Tidak Menjadi Feodal
Tentang egalitarianisme Gus Dur, semua orang tidak bisa mengingkarinya. Sebagai seorang keturunan kiai, Gus Dur tidak pernah menjadi feodal. Ia menempatkan dirinya setara dengan lawan bicaranya. Gus Dur bisa merunduk kepada orang yang lebih rendah ketimbang dirinya agar bisa duduk sama rendah. Gus Dur juga mampu tegak kepada orang yang lebih tinggi ketimbang dirinya agar bisa berdiri sama tinggi. Gus Dur mampu membuat orang seperti Bill Clinton tertawa terpingkal-pingkal dan Raja Arab Saudi yang serius tertawa hingga giginya kelihatan.
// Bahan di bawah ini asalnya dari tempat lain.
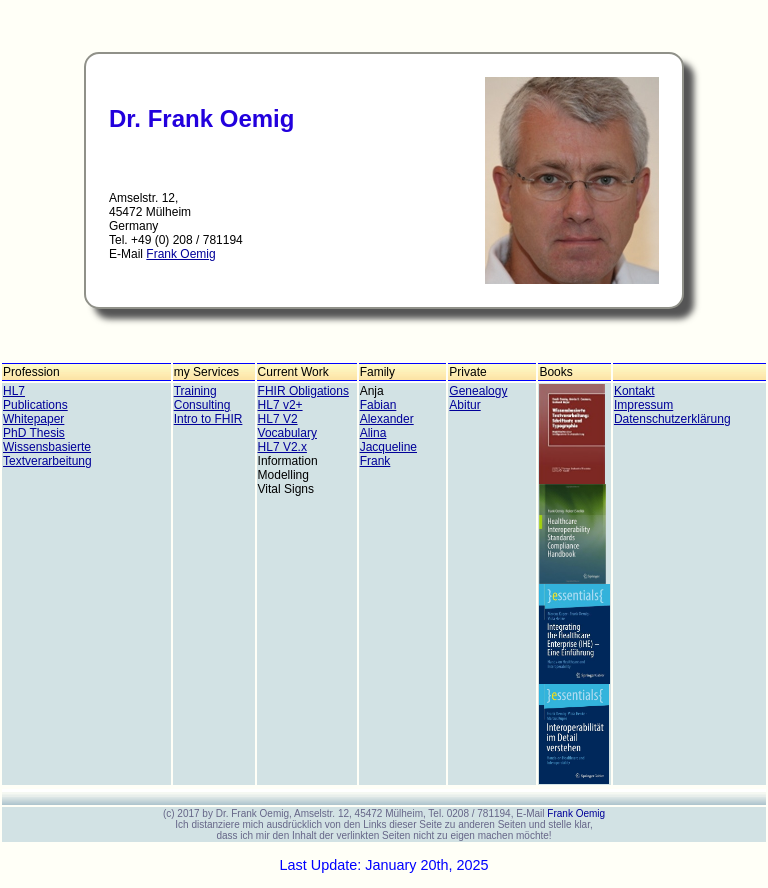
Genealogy (478, 391)
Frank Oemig (180, 254)
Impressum (643, 405)
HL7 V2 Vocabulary (287, 426)
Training (195, 391)
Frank (375, 461)
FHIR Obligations (303, 391)
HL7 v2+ (280, 405)
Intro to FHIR (208, 419)
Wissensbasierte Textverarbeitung (47, 454)
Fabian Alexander (387, 412)
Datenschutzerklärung (672, 419)
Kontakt (634, 391)
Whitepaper (33, 419)
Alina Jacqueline (388, 440)
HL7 (14, 391)
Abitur (464, 405)
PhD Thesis (34, 433)
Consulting (202, 405)
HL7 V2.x (282, 447)
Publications (35, 405)
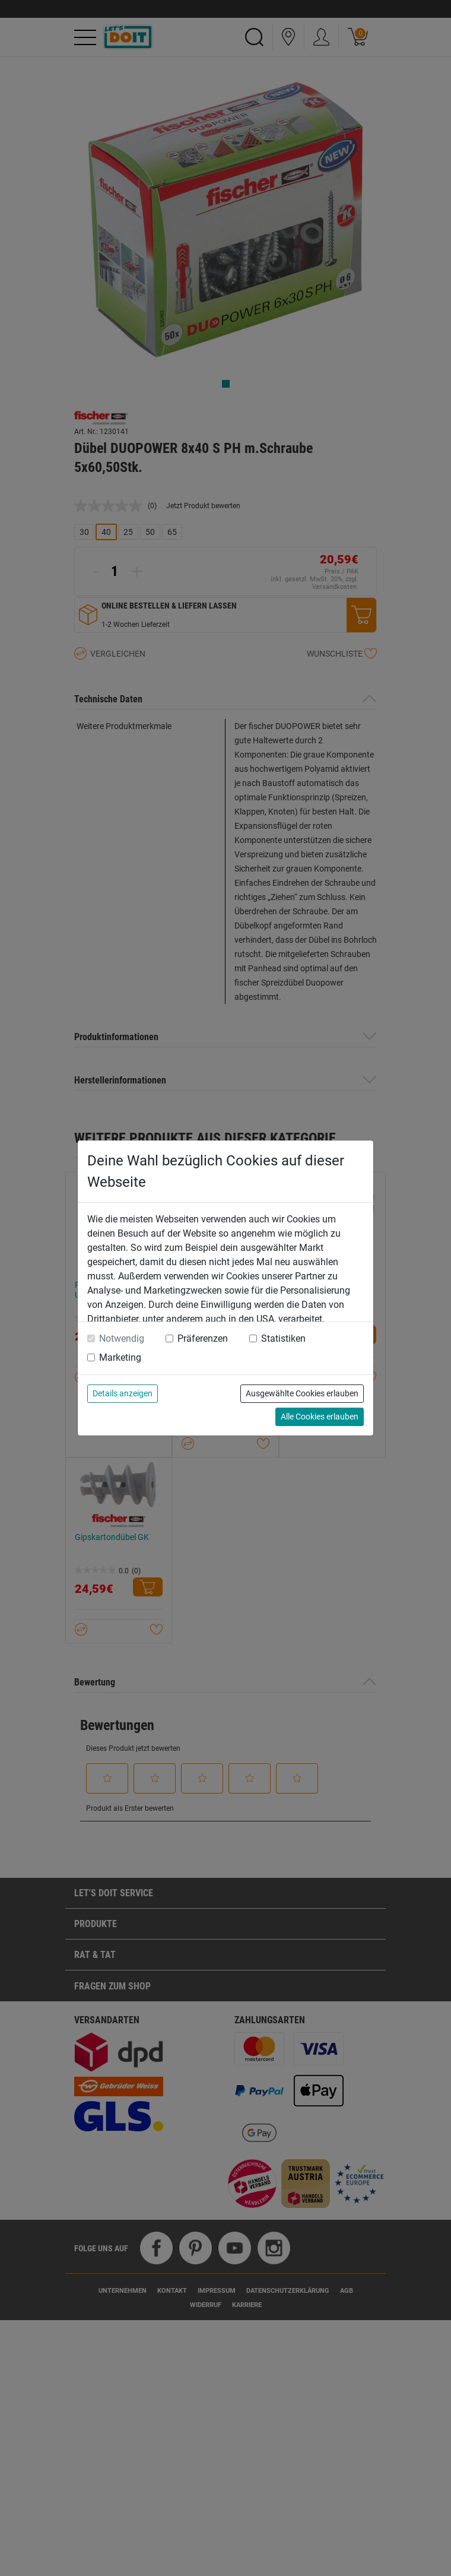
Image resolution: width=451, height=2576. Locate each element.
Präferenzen (202, 1338)
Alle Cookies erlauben (319, 1416)
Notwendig (121, 1338)
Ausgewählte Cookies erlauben (302, 1393)
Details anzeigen (123, 1393)
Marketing (120, 1357)
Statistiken (283, 1338)
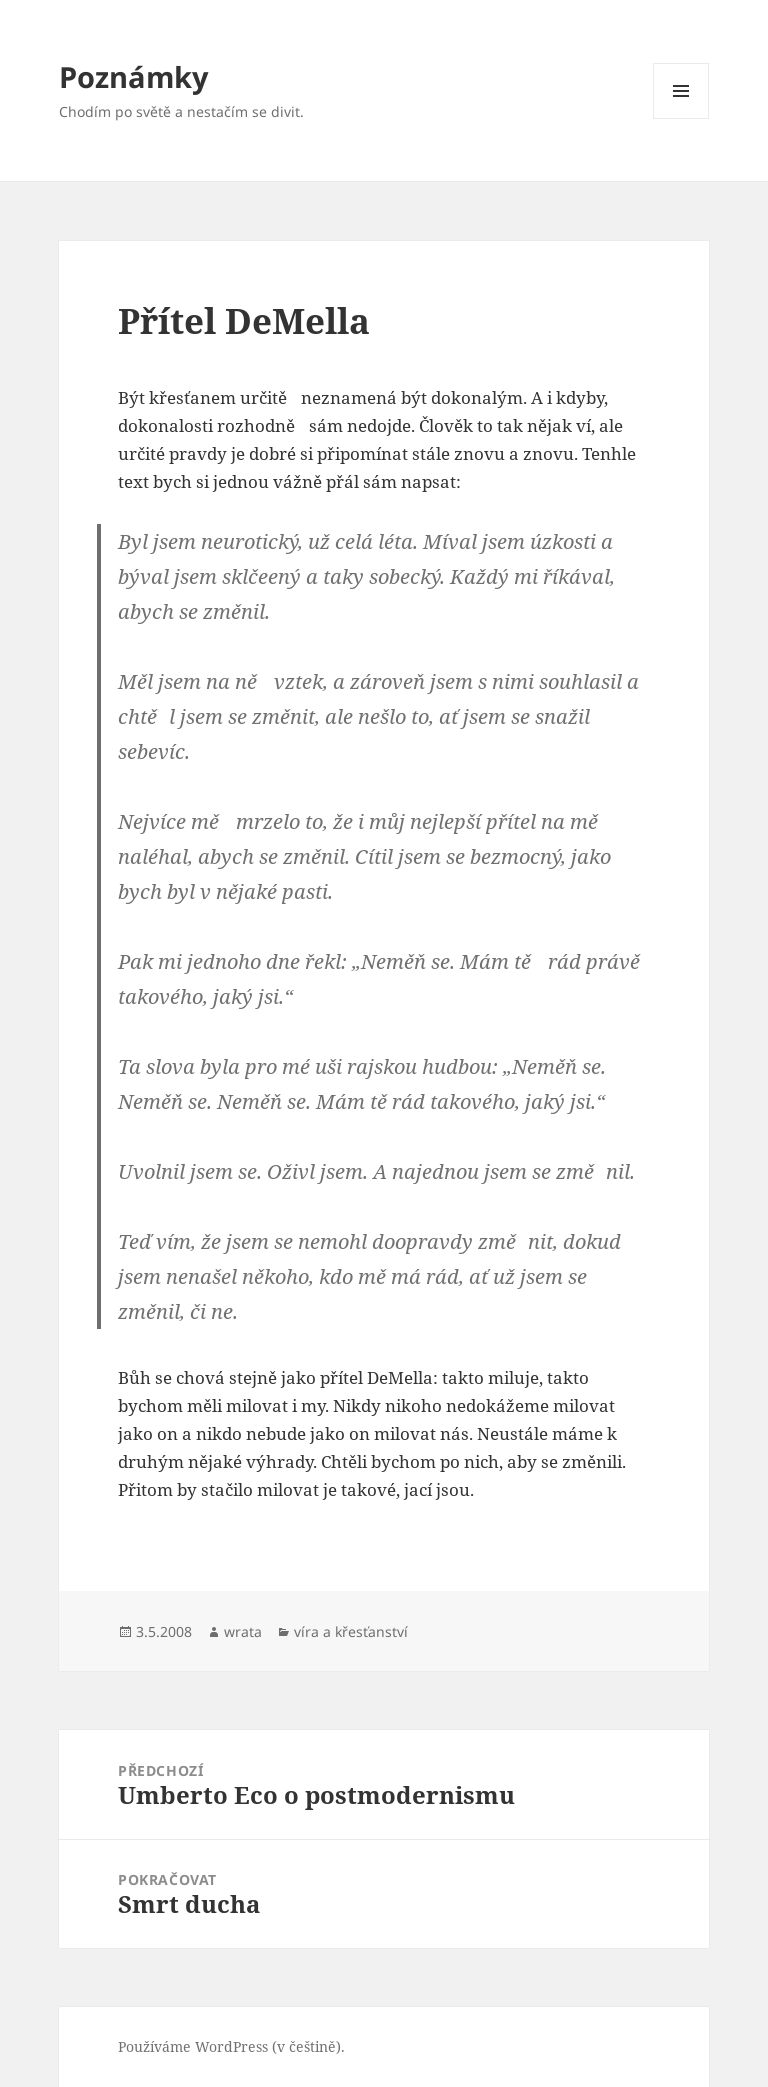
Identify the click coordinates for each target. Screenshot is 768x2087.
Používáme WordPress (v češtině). (231, 2046)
Orang Arab menemukan hari bersejarah mereka karena semua koran Arab mengabadikan gigi Raja Fahd yang baru sekali itu kelihatan aki bat kelakar Gus Dur. Sejak saat itu, Gus Dur sangat terkenal di Arab Saudi. Pada saat musim haji, para pedagang Arab sering memekikkan nama Abdurrahman Wahid ketika melihat jemaah haji Indonesia.

Khusus terhadap kader dan murid-murid politiknya, ada satu sifat Gus Dur lain yang patut dicatat. Gus Dur selalu mempromosikan kader dan tidak pelit jaringan. Dia selalu membawa dan memperkenalkan tokoh-tokoh muda kepada kolega-koleganya. Tidak sedikit kader yang naik daun karena promosi Gus Dur. Orang bisa sebut nama Said Aqil Siroj, Muhammad AS Hikam, Moh Mahfud MD, Alwi Shihab, Khofifah Indar Parawansa, Muhaimin Iskandar, Saifullah Yusuf, dan saya sendiri ialah segelintir tokoh muda yang dipromosikan Gus Dur, yang kemudian menempati posisi penting di tubuh NU dan PKB. Setelah besar, tokoh-tokoh muda itu dibiarkan independen dan dilepas dari bayang-bayang gurunya.

Gus Dur juga sangat piawai membesarkan tokoh-tokoh yang layak dipromosikan. Munculnya istilah ‘kiai khos’ merupakan bentukan Gus Dur. Media kemudian sibuk mencari siapa kiai-kiai khos yang dimaksud Gus Dur itu. Mereka lantas mendapat liputan luas media dan dikenal publik secara nasional berkat promosi Gus Dur.

Kini, jasad guru bangsa itu boleh terkubur, tetapi pemikiran dan aksi Gus Dur harus selalu tetap terpatri dalam kehidupan. Saya bersyukur bisa banyak mengambil pelajaran berpolitik dan bernegara dari Gus Dur. Ilmu darinya selalu saya bawa baik semasa di Dewan Perwakilan Rakyat RI dan sekarang di Badan Pemeriksa Keuangan RI. Pelajaran moral dan perjuangan Gus Dur yang tidak pernah lelah harus kita lanjutkan, apalagi di tengah-tengah menguatnya pragmatisme kehidupan bernegara dan bermasyarakat. Setujukah Anda?